この施設で釣りができるか(確度:直接。ただし範囲に限定があります)
施設側が釣りに触れている、という点では確度は直接です。 上に引いた2文が、津奈木町の公式ページの本文にそのまま載っています。
釣りを禁止する記載はありません。 公式ページの注意事項は次の3点だけです。
無人の海水浴場です。ご自身による危機管理をお願いします。
道路脇等への駐車はご遠慮ください。
ゴミは全てお持ち帰りいただきますようお願いします。
ただし、岸からの釣り(陸っぱり)が想定されているかは書かれていません [未確認]。公式が挙げているのは小型ボート・カヌー・SUPという、水面に出るスタイルだけです。初心者向けの案内も、岸釣りの可否も、公式には出てきません。

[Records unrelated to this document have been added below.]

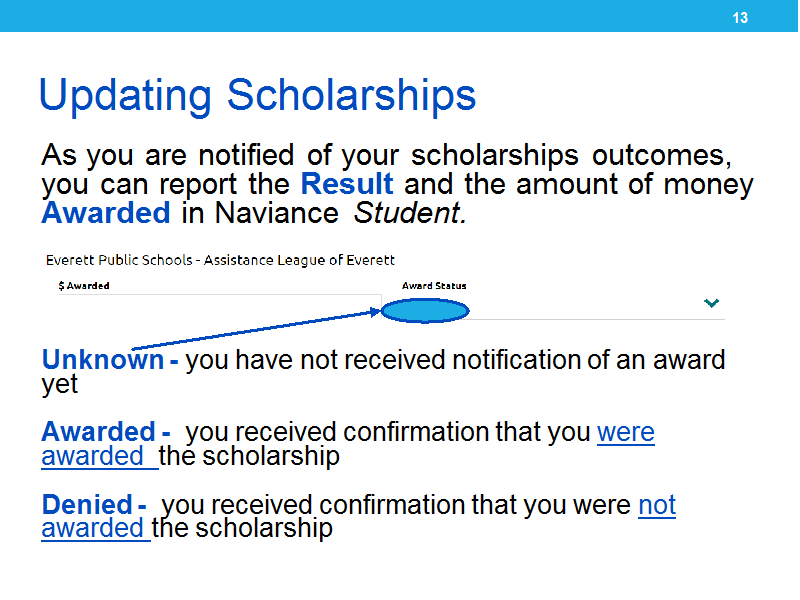Follow the 'were awarded' underlined link

pos(626,432)
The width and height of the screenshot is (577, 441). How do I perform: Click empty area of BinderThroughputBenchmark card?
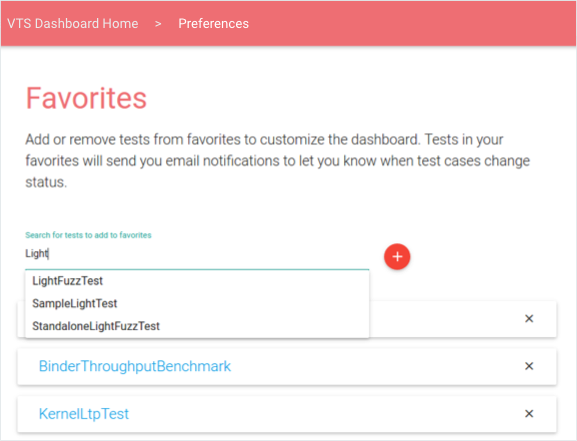point(368,367)
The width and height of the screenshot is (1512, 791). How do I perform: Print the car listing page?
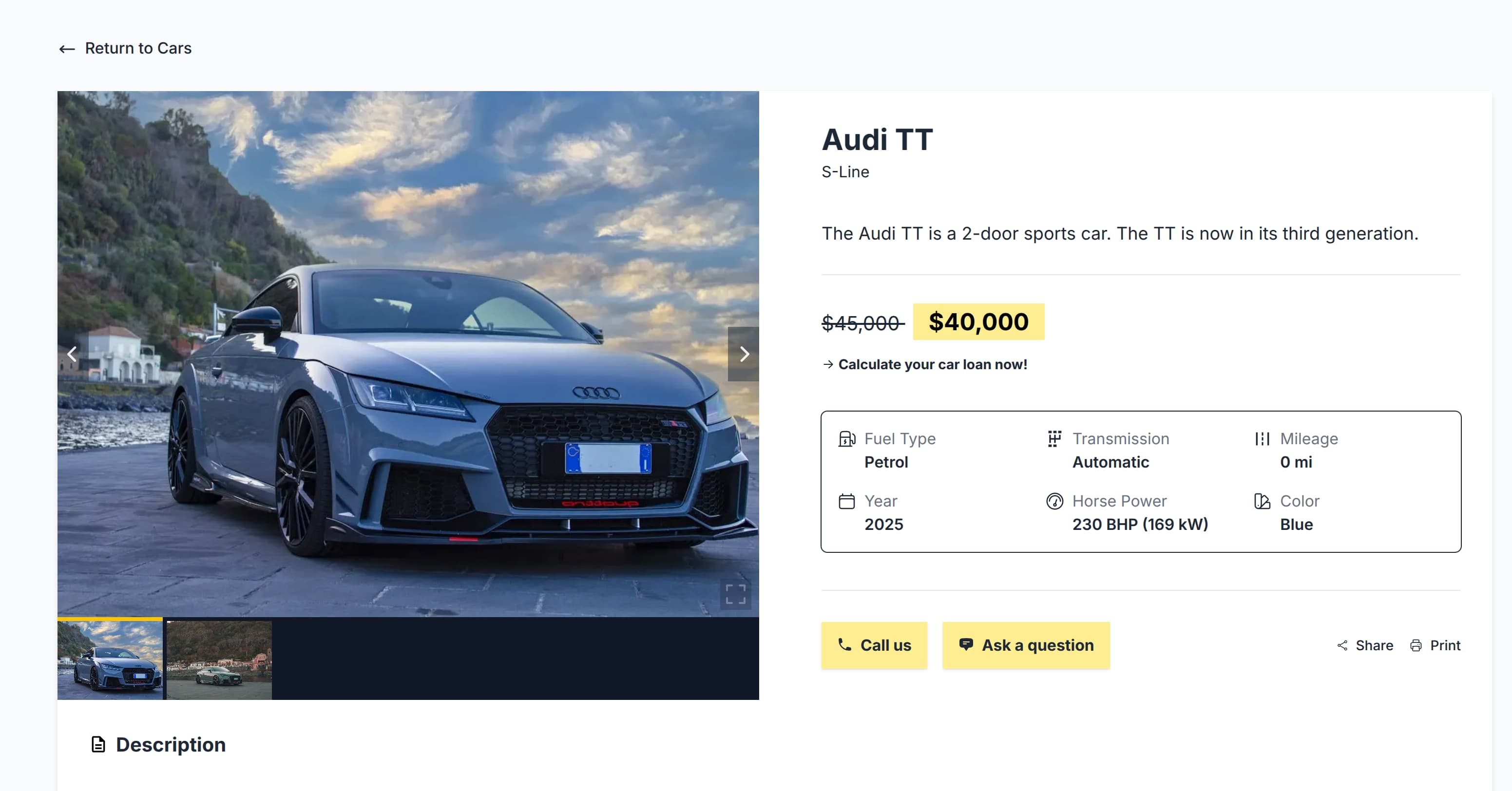1435,645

無人であることの意味は、重く受け取ってください。 監視員はいません。「ご自身による危機管理をお願いします」と町が書いているのは、そういうことです。
利用条件
| 項目 | 内容 |
|---|---|
| 所在地 | 津奈木町大字福浜4397-1先(熊本県葦北郡) |
| 所管・問い合わせ | 政策企画課 政策企画班/0966-78-3114 |
| 営業時間(公式の表記) | なし(通年ご利用できます) |
| 駐車場 | 約20台・無料 |
| シャワー | 2箇所 ※無料 |
| トイレ | (男女別) ※和式 |
| そのほか | 洗い場・BBQ台 |
| 監視 | 無人(公式に明記) |
| 釣りの案内 | あり(小型ボート・カヌー・SUPでの釣り) |
利用期間には食い違いがあります [未確認]。町の公式ページは通年と書いていますが、県の観光サイトの検索結果には7月から9月下旬という季節限定を示す記述が見えました。そちらの本文は取得できていませんので、本記事は公式ページの「通年」を優先しています。シャワーやトイレが冬も開いているかは、行く前に町へ確認してください。

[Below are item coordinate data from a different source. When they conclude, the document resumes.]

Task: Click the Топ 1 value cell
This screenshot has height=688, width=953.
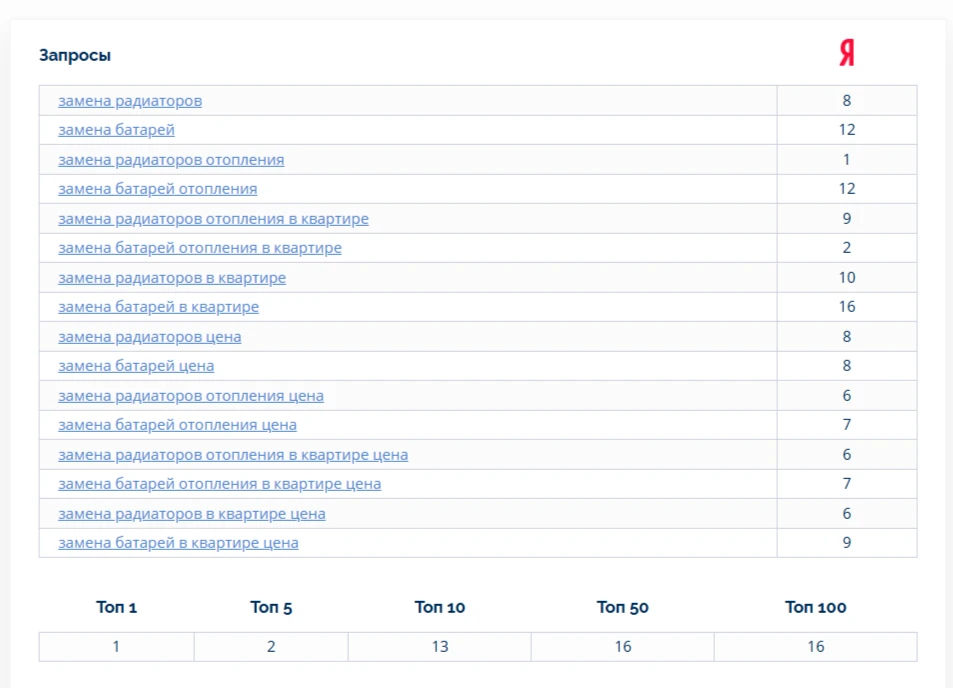Action: pos(116,647)
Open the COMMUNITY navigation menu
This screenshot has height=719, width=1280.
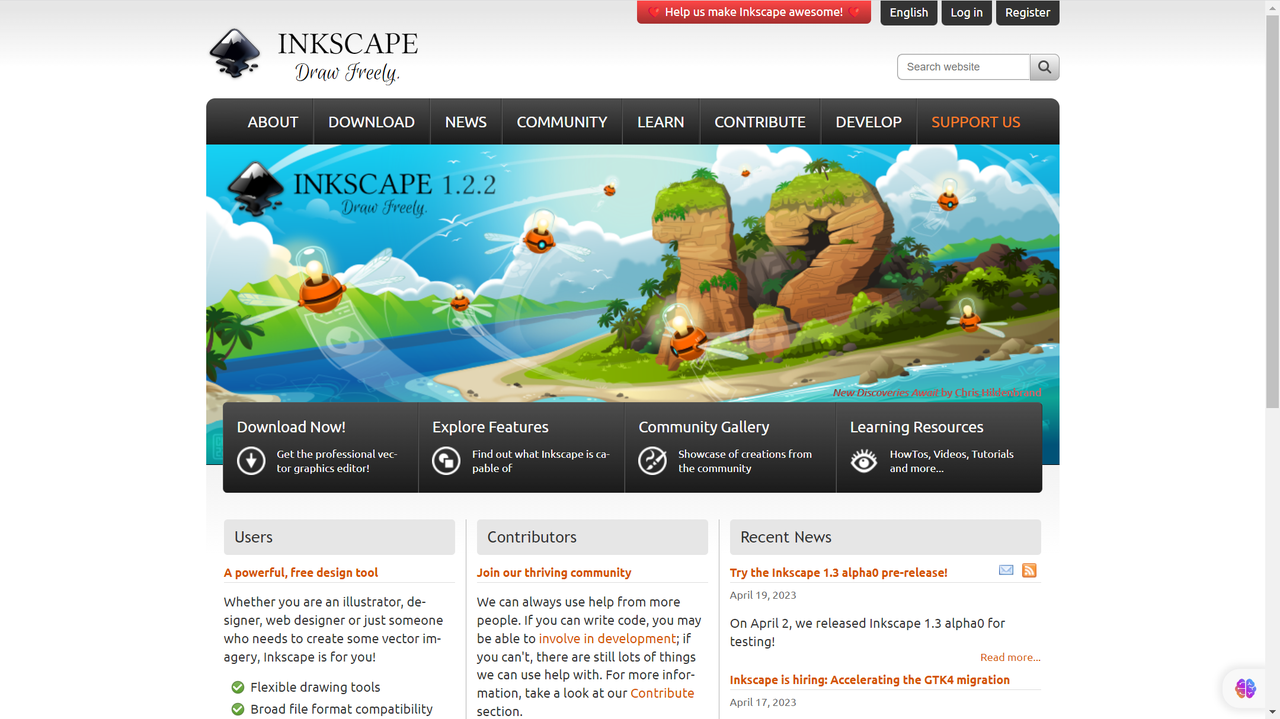click(x=561, y=122)

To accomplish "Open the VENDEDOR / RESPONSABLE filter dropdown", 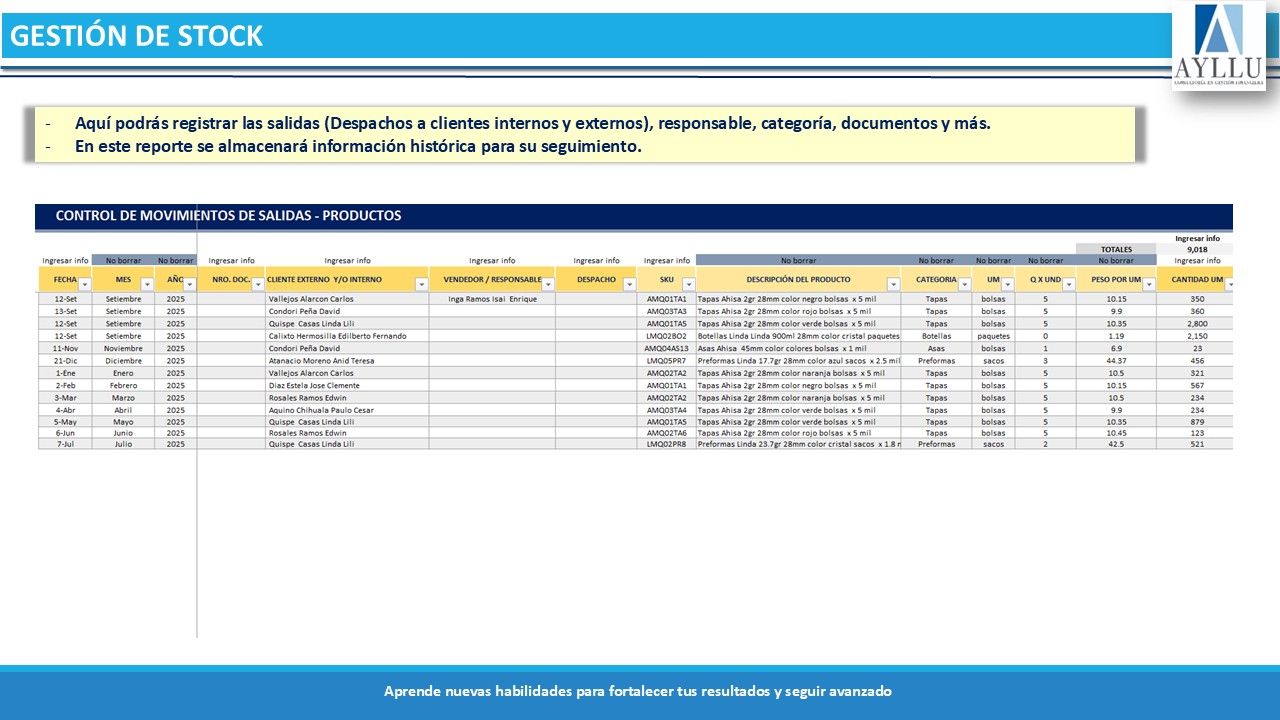I will coord(547,285).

公式ページの最終更新は2020年6月26日です。設備と料金は、更新から時間が経っています。
熊本県漁業調整規則(条文の原本から)
以下は熊本県漁業調整規則(令和2年11月30日 規則第51号/令和7年5月30日 規則第26号による改正が当たった版・全35ページ)の条文から転記した内容です。最新の規制は必ず熊本県の公式情報で確認してください。
遊漁者が使える漁具は5種(第48条第1項)
何人も、海面において、次に掲げる漁具又は漁法(火光利用を除く。)以外の漁具又は漁法により水産動植物を採捕してはならない。 (1) 竿釣及び手釣 (2) たも網、さ手網及びざるすくい(歩行押網(別名江突網)を除く。) (3) 投網(船を使用しないものに限る。) (4) やす、は具 (5) 徒手採捕
柱書の括弧に注目してください。 「(火光利用を除く。)」です。明かりを使うなら、この5種であっても第48条の枠から外れます。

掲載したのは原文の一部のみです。